Once the GDPR goes into effect, breach notification will be mandatory whenever a data breach is likely to “result in a risk for the rights and freedoms of individuals.” Also, note that it must be done within 72 hours of the time you first become aware of the breach.
The GDPR mandates that you include the following information:
- The nature of the data breach includes the approximate number of individuals it concerns and the approximate number of data records
- The name and contact information of the DPO or point of contact where affected individuals can obtain more information
- The likely consequences of the data breach
- The steps that have been taken or will be taken in order to address and resolve the data breach
- This is something you should be prepared for in the event that a data breach does occur.
6. Have we protected the information?
This one is huge.
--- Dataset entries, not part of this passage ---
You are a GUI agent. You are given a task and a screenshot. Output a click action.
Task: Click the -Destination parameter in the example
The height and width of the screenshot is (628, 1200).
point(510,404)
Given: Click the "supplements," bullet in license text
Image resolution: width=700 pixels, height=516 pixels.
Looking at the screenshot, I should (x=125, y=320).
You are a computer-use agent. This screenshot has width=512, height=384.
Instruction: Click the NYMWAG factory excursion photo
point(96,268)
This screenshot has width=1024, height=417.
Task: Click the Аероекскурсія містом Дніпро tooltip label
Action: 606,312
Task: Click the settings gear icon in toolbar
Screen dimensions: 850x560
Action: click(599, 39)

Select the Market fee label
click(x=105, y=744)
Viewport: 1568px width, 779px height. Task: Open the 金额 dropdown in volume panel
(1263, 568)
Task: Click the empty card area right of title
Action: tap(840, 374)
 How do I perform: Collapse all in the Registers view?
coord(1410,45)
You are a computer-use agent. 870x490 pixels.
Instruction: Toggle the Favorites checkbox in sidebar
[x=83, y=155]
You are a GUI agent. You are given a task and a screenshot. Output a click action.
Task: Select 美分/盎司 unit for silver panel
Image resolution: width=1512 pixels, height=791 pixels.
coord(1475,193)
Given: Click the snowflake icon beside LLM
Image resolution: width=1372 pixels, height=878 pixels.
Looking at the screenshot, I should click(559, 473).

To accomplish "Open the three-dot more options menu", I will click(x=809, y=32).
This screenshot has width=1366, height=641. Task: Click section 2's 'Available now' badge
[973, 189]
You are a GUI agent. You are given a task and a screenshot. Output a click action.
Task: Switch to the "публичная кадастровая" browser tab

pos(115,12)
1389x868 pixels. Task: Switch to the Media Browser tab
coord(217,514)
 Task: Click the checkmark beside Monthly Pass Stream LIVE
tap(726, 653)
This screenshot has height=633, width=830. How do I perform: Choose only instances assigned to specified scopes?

It’s critical that you take the right steps to optimise your organisation’s cybersecurity and ensure that your infrastructure is always up to par.
With data breaches plaguing Australian companies in 2017 and costing them an average of $2.51 million AUD, comprehensive cybersecurity is a must.
A good starting place is to conduct a risk assessment to identify any areas of potential weakness. Managed scans for sensitive data are ideal because they focus on vulnerabilities to specific customer data rather than more general vulnerabilities.
Beyond that, you’ll want to do the following:
- Use sophisticated encryption technologies
- Set limits on who can access customer data (many data breaches are the result of inside jobs)
- Educate your employees on cybersecurity best practices
7. Can we show that we’re accountable for what we’re doing for the other six points?
One of the main purposes of the GDPR is to shift the burden of proof to organisations and ensure that they’re taking responsibility when processing data. So the final question to ask is whether or not your company can prove accountability to the aforementioned points.
At the end of the day, you must be able to demonstrate that you have the appropriate policies and processes in place to ensure compliance. ICO explains the necessity of maintaining a record of which basis you’re relying on for each processing purpose and a justification for why you believe it applies.
There is no standard form or document for this. What’s important is that the record is sufficient to demonstrate that a lawful basis applies.
Being Diligent in Your Preparation
With the GDPR’s enforcement just around the corner, many companies are scrambling to prepare. This is understandably a stressful time for some organisations, especially considering the stiff penalties that are in place.
But it doesn’t have to be. By working your way through these questions step-by-step, all of the core areas should be covered, and you should be in good shape.
This way you can make a smooth transition once 25 May 2018 comes around.